New life as a consequence of blood, or life, surrendered in holy covenanting, is a natural inference or outgrowth of the truth of the primal Threshold Covenant. Thus the thought of life after death, in the resurrection or in metempsychosis, comes with the recognition of the simple fact of the results of covenant union in the sight, and with the blessing, of the Author of life, in the rite of the Threshold Covenant.[[599]]
The transference of the altar of threshold covenanting, from the persons of the primary pair in the family to the hearthstone or entrance threshold of the home or family doorway, with the accompaniment of fire as a means of giving and sustaining life to those who sat at the common table or altar, in the covenant meal or sacrament of hospitality, brought about the custom of sacramental communion feasts with guests human and divine. And so, also, there came the rites of worship, with the altar of burnt sacrifice or of incense, and the marriage torch, and the doorway fire, and the threshold or hearthstone covenant at a wedding. Out of this thought there came gradually and naturally the prominence of the altar and the altar fire in private and public worship, as it obtains both in the simpler and in the more gorgeous ecclesiastical rituals.[[600]]
In conjunction with the place of fire on the family altar in the Threshold Covenant, there came naturally the recognition of fire and warmth and light as gifts of God for the promotion and preservation of life to those who were dependent on him. Thus the sun as the life-giving fire of the universe came to be recognized as a manifestation of God’s power and love. Its agency in bringing new life after death, in the course of the changing seasons, led men to connect the movements of the heavenly bodies with God’s dealings with man in the line of his covenant love. The too common mistake has been of thinking of this view of celestial nature as the origin of man’s religious rites, instead of as an outgrowth of the primal religious rite, which antedated man’s study of, or wonder over, the workings of the elements and the course of the heavenly bodies.

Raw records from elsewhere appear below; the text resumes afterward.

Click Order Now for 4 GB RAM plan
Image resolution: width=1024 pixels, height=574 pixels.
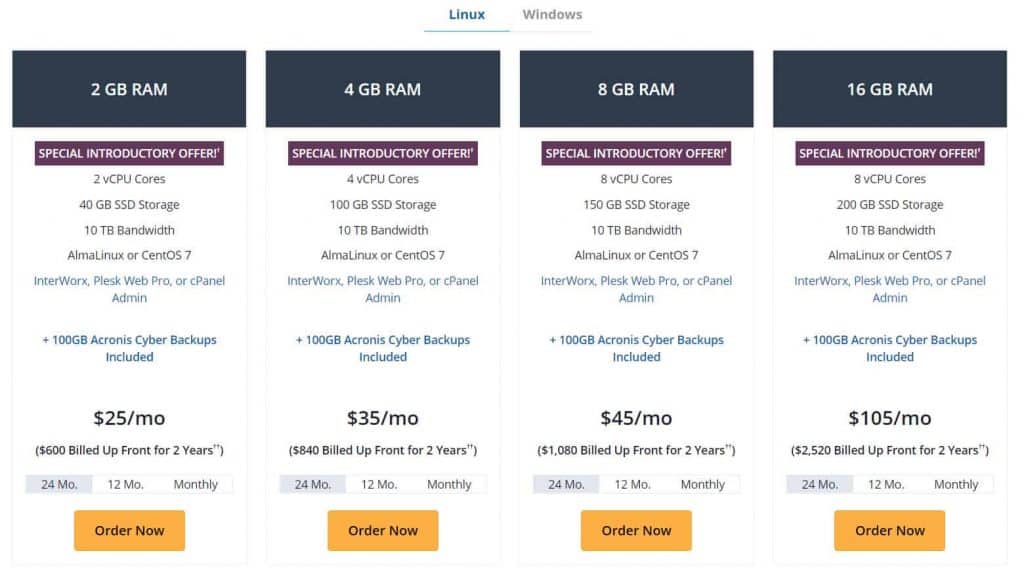pyautogui.click(x=383, y=530)
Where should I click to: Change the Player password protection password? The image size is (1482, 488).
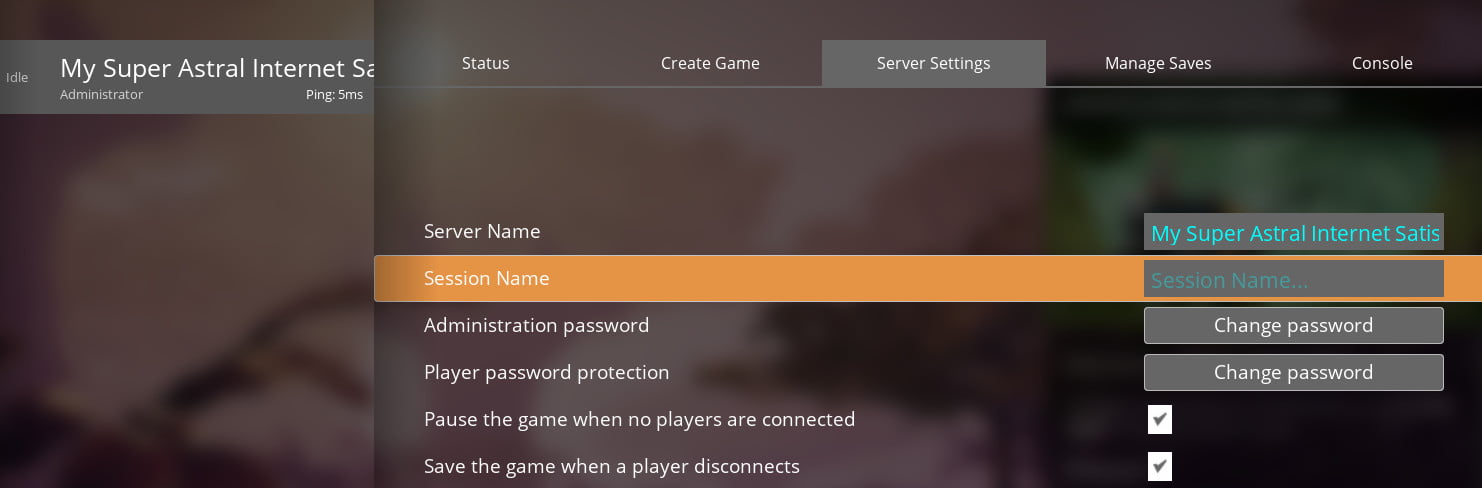[x=1293, y=372]
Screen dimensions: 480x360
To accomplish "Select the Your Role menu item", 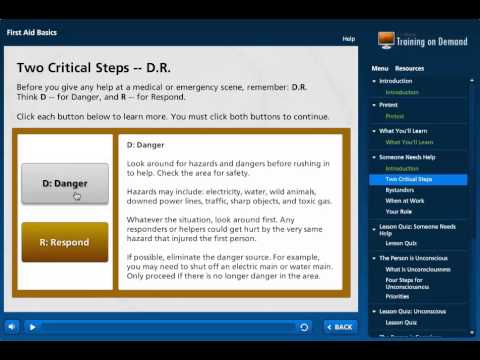I will pos(398,212).
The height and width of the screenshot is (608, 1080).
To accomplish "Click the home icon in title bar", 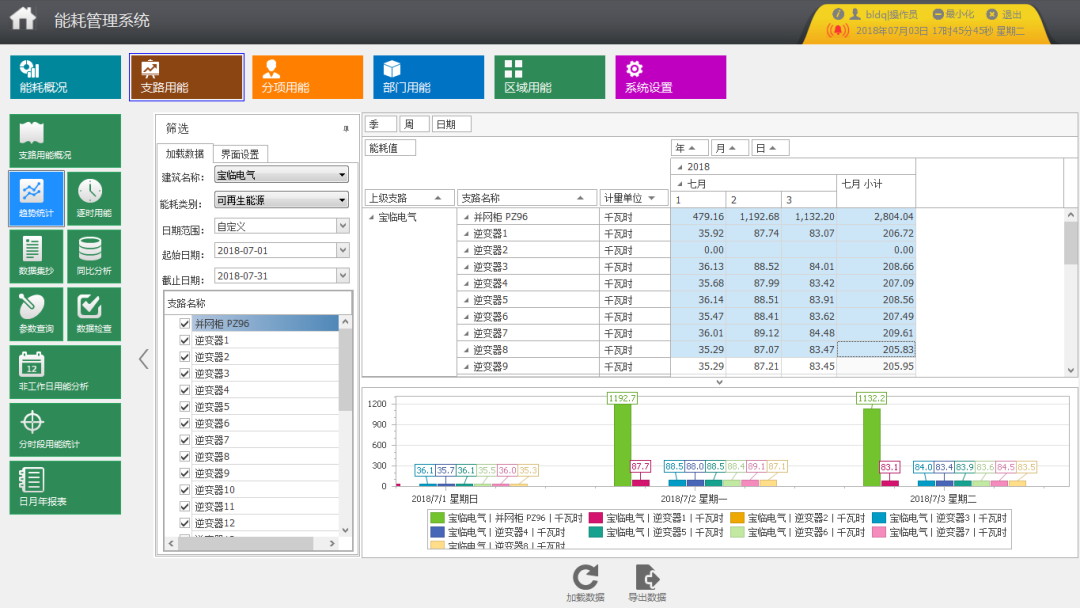I will tap(23, 19).
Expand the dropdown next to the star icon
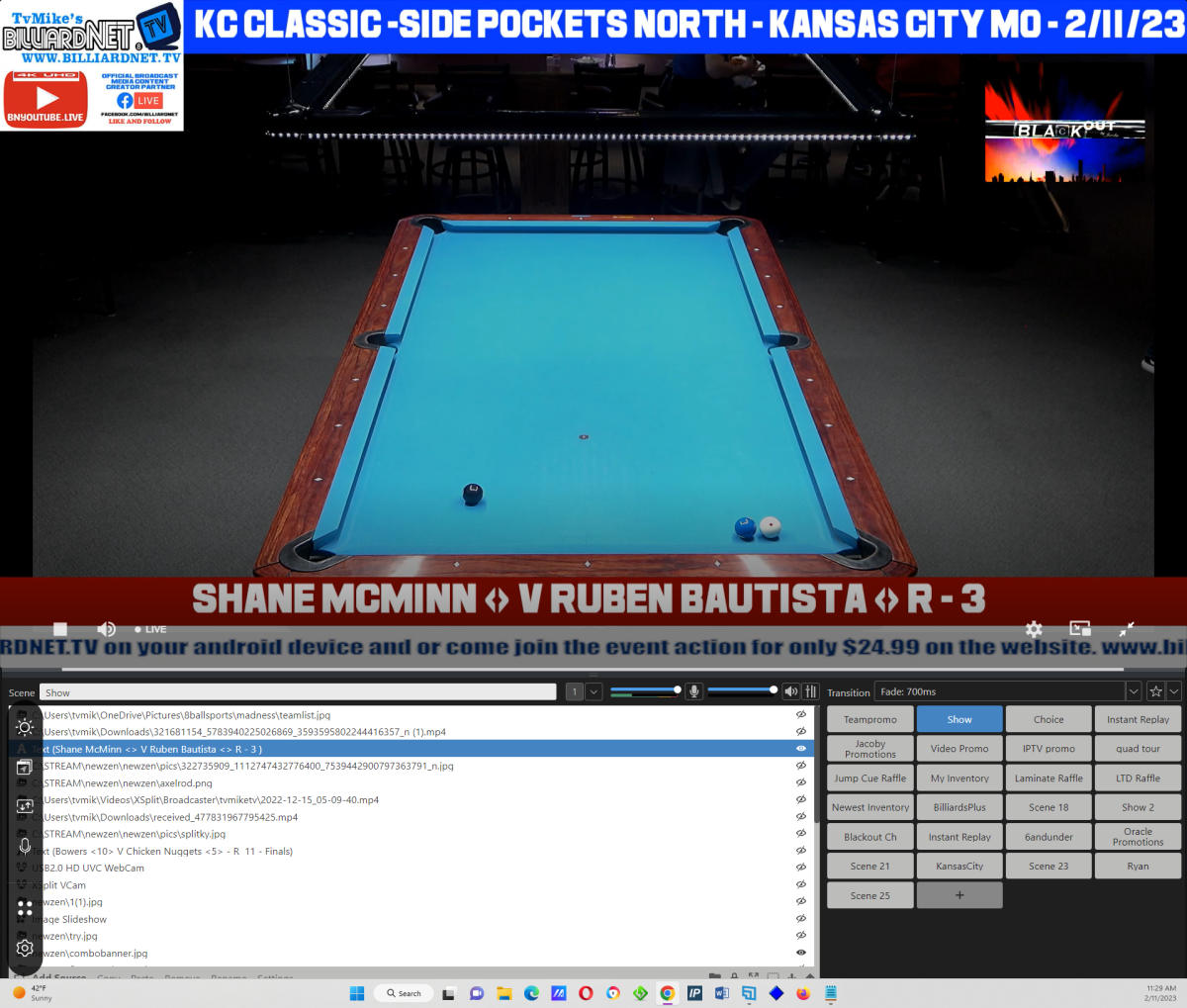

In summing up the results of such a study as this, of primitive customs and their outgrowth, it is necessary only to suggest a few of the more prominent lines of progress from the elemental beginning, leaving it to the student and thinker to follow out these, and to find others, in his more careful and further consideration of the subject in its varied ramifications. It is sufficient now to affirm that the Old Testament and the New point to this primitive rite of the Threshold Covenant as a basis of their common religious ritual; and that gleams of the same germinal idea show themselves in the best features of all the sacred books of the ages. It would be easy, did time and space allow, to follow out in detail the indications that all modes of worship in sacrifice, in oblation, in praise, and prayer, in act and in word, are but natural expressions of desire for covenant union with Deity, and of joy in the thought of its possession, as based on the fact of such covenanting sought and found in the primal religious rite of the human race.